State's drilling wastewater deadline nears
HARRISBURG — Companies drilling in the lucrative Marcellus Shale natural gas formation in Pennsylvania face a Thursday deadline to stop taking salty, chemically tainted wastewater to riverside treatment plants as state regulators prepare to check for compliance in an effort to protect drinking water.
Many of the largest drillers say they have already stopped the practice and now either reuse nearly all of the wastewater that gushes from gas wells or truck it to Ohio for disposal in about 170 underground injection wells in that state.
Louis D’Amico, president of the Pennsylvania Independent Oil and Gas Association, said some companies might even have to stop drilling temporarily until they get a plan in place.
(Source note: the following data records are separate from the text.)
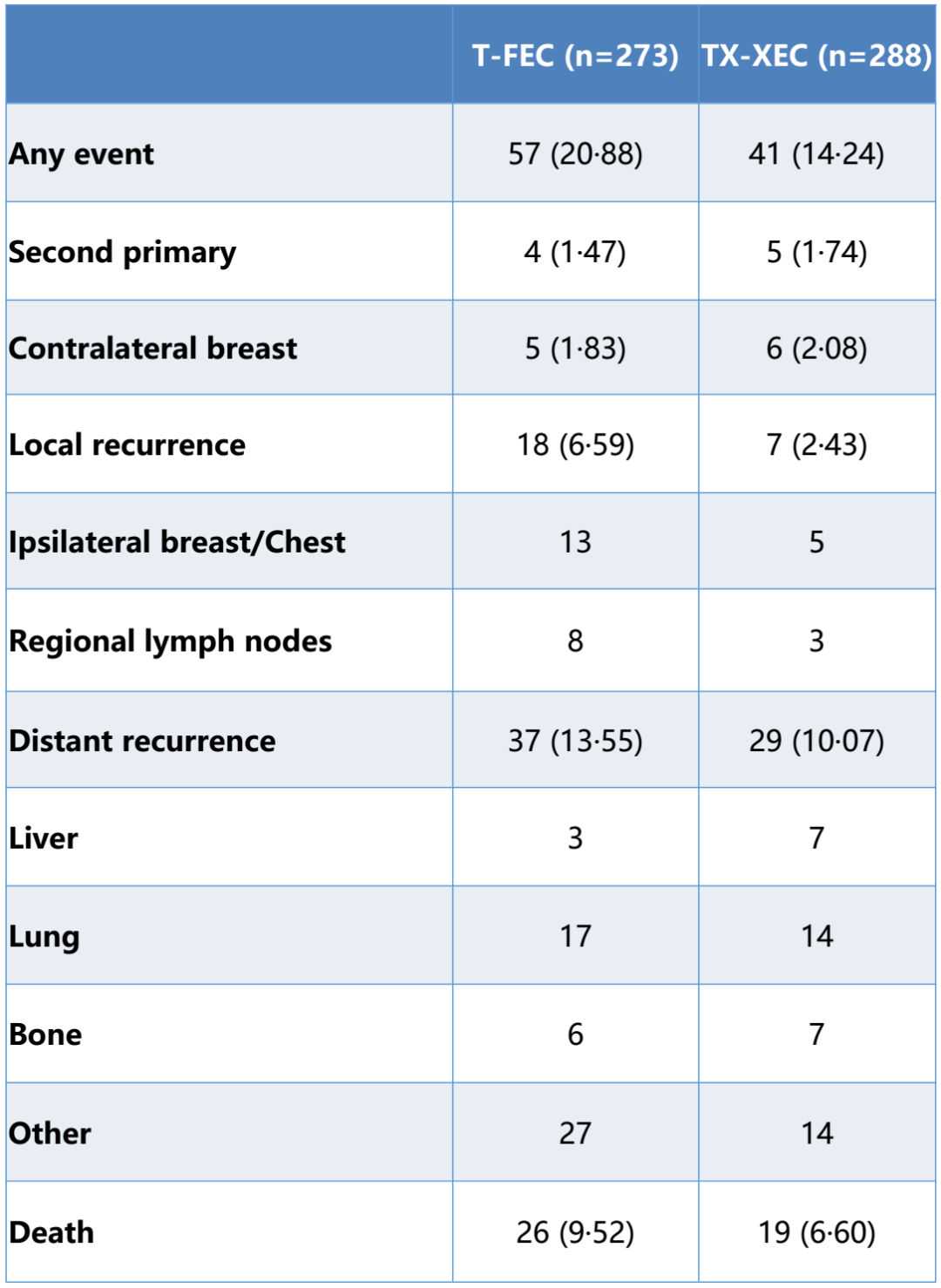This screenshot has height=1288, width=941.
Task: Select the Liver row label
Action: 44,838
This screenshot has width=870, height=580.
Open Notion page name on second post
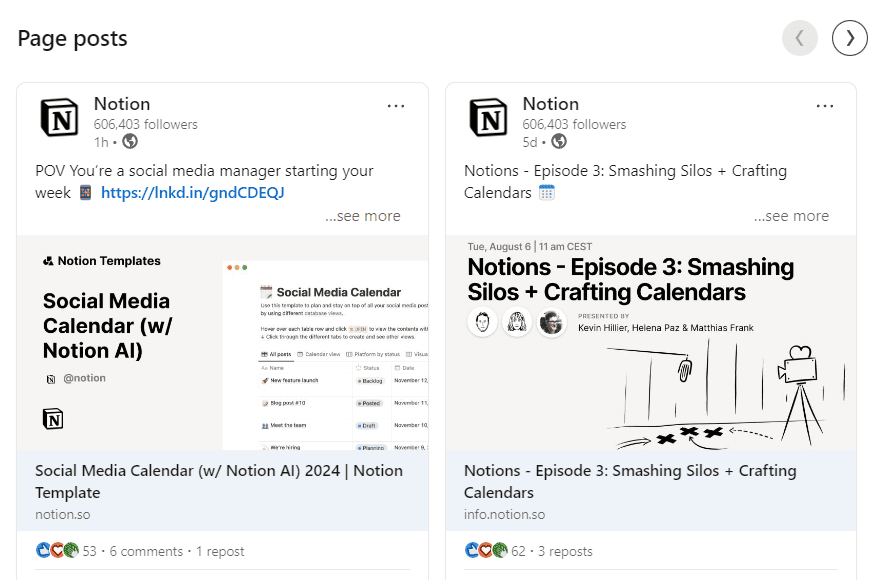point(550,104)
Since drilling companies began using high-volume hydraulic fracturing in earnest in 2008 to extract natural gas from the shale, they have taken millions of barrels of the briny waste to treatment plants that discharge into rivers where utilities also draw drinking water for Pennsylvanians.
Gov. Tom Corbett’s administration last month asked drillers to stop using the 16 treatment plants, which aren’t equipped to remove all the pollutants from wastewater that gushes from gas wells.
The April 19 request was made after some researchers presented evidence that the discharges were altering river chemistry in heavily drilled Western Pennsylvania.